The proposed settlement with the Consumer Financial Protection Bureau, if approved by the U.S. District Court for the Northern District of Georgia, will provide up to $425 million in monetary relief to consumers, a $100 million civil money penalty, and other relief. The bureau coordinated its investigation with the FTC and attorneys general from across the U.S.
The announcement Monday confirms a report by The Wall Street Journal that the credit reporting agency had reached a deal with the U.S.
“Companies that profit from personal information have an extra responsibility to protect and secure that data,” said FTC Chairman Joe Simons. “Equifax failed to take basic steps that may have prevented the breach that affected approximately 147 million consumers. This settlement requires that the company take steps to improve its data security going forward, and will ensure that consumers harmed by this breach can receive help protecting themselves from identity theft and fraud.”

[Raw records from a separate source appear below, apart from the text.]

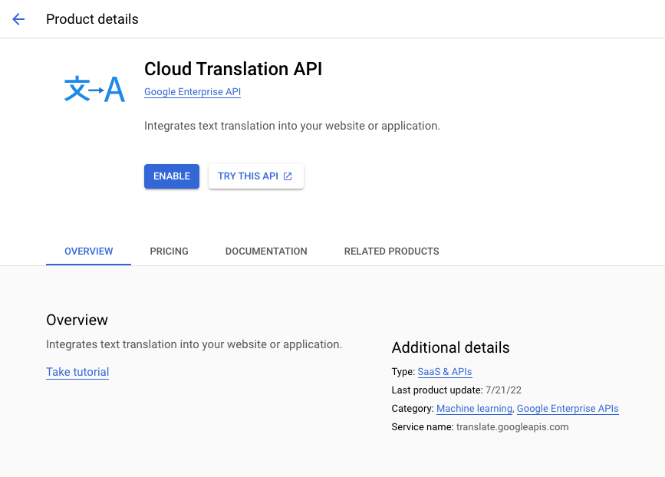Image resolution: width=665 pixels, height=477 pixels.
Task: Click the Cloud Translation API heading
Action: point(233,69)
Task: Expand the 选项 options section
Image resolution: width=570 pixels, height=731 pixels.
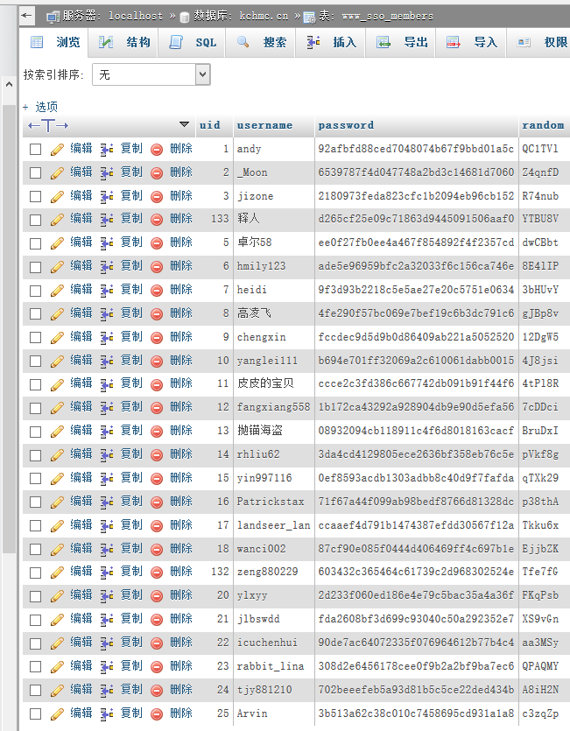Action: 40,107
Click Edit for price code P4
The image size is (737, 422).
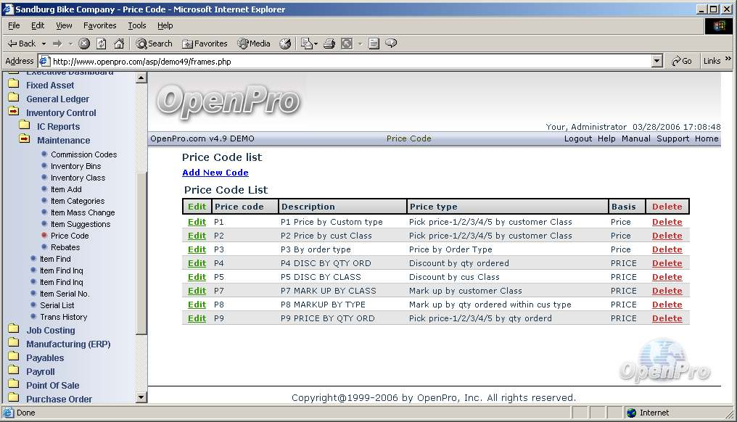click(197, 263)
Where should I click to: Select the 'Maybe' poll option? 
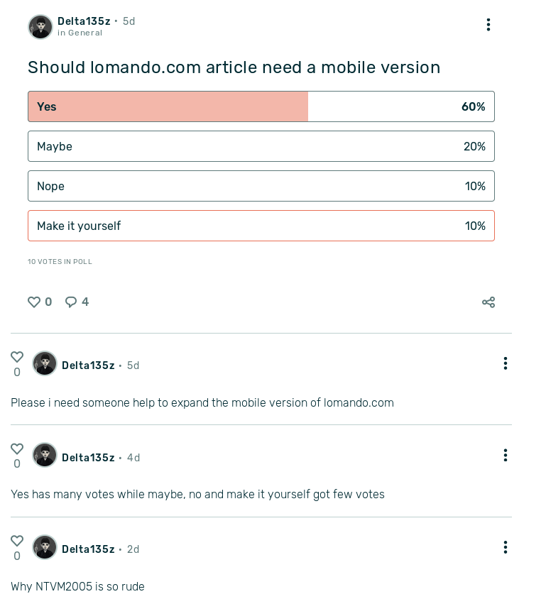coord(261,146)
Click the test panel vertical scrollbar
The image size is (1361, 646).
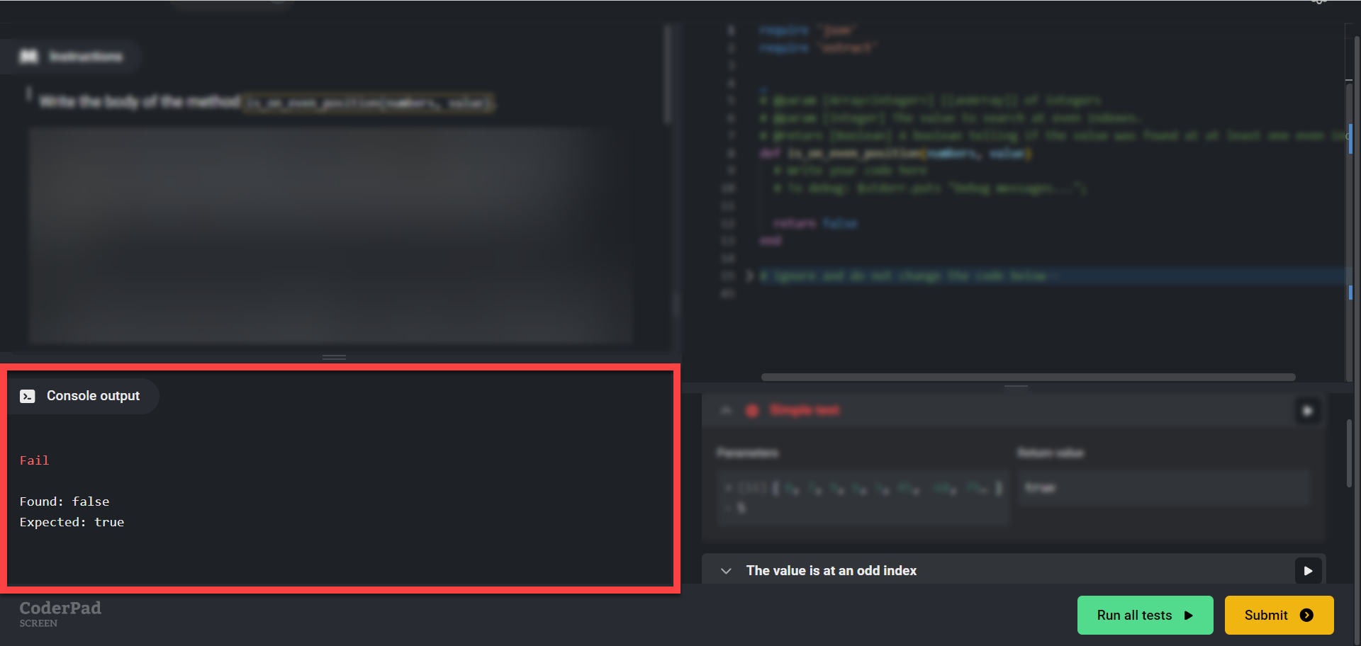(1350, 453)
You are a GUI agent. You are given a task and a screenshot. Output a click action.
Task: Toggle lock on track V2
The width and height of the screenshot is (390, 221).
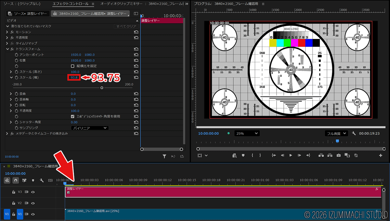pyautogui.click(x=14, y=203)
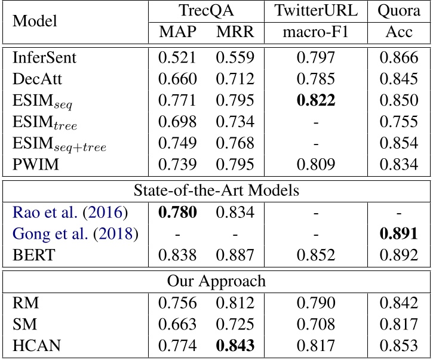Click the 2018 citation year link
Screen dimensions: 433x360
[x=118, y=233]
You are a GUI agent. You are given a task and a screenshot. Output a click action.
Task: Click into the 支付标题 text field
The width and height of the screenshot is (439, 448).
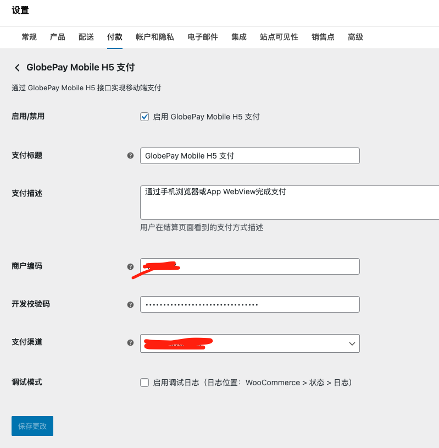point(249,156)
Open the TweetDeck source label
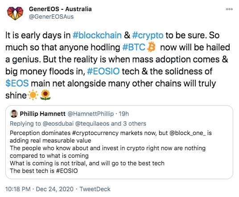 95,189

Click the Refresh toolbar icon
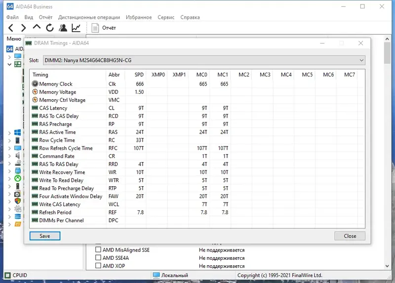click(x=50, y=28)
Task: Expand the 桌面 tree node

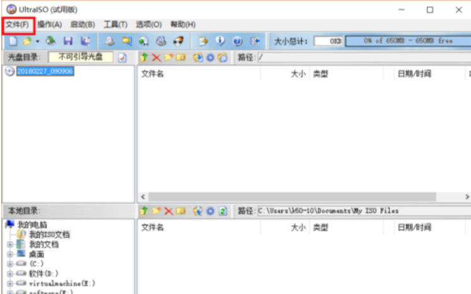Action: 11,254
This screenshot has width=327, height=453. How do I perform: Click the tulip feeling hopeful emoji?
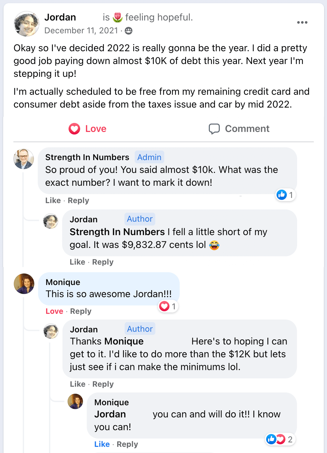(x=118, y=17)
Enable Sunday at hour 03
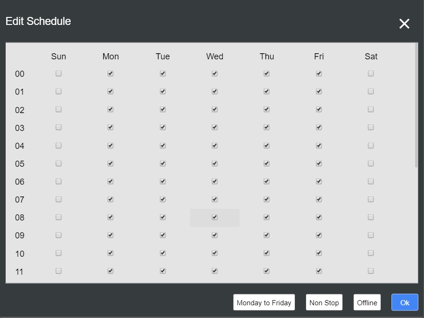The width and height of the screenshot is (424, 318). click(x=58, y=127)
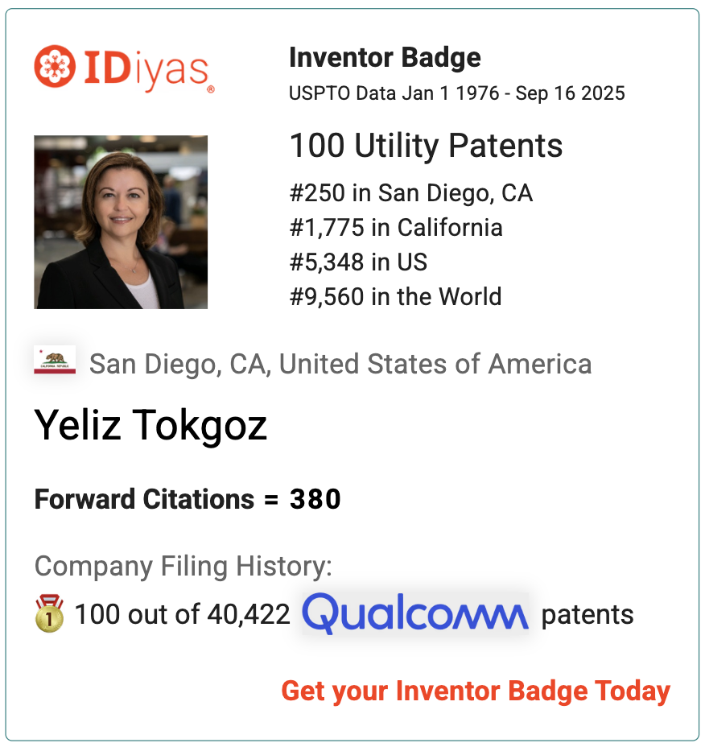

“Today’s announcement is not the end of our efforts to make sure consumers’ sensitive personal information is safe and secure. The incident at Equifax underscores the evolving cyber security threats confronting both private and government computer systems and actions they must take to shield the personal information of consumers. Too much is at stake for the financial security of the American people to make these protections anything less than a top priority. For consumers impacted by the Equifax breach, today’s settlement will make available up to $425 million for time and money they spent to protect themselves from potential threats of identity theft or addressing incidents of identity theft as a result of the breach. We encourage consumers impacted by the breach to submit their claims in order to receive free credit monitoring or cash reimbursements,” said Consumer Financial Protection Bureau Director Kathleen L. Kraninger.
Channel 2 consumer adviser Clark Howard says anyone who thinks they're impacted should freeze their credit instead of just monitoring.
“The most valuable step you can do to protect yourself, regardless of where the breach might come from, is to set up a credit freeze. It’s free, will take about 15 minutes to set up one time with all three credit bureaus, doesn’t impact credit you already have, but prevents criminal from opening new account as if they’re you,” Howard said.
Approval of the settlement deal could take about six months.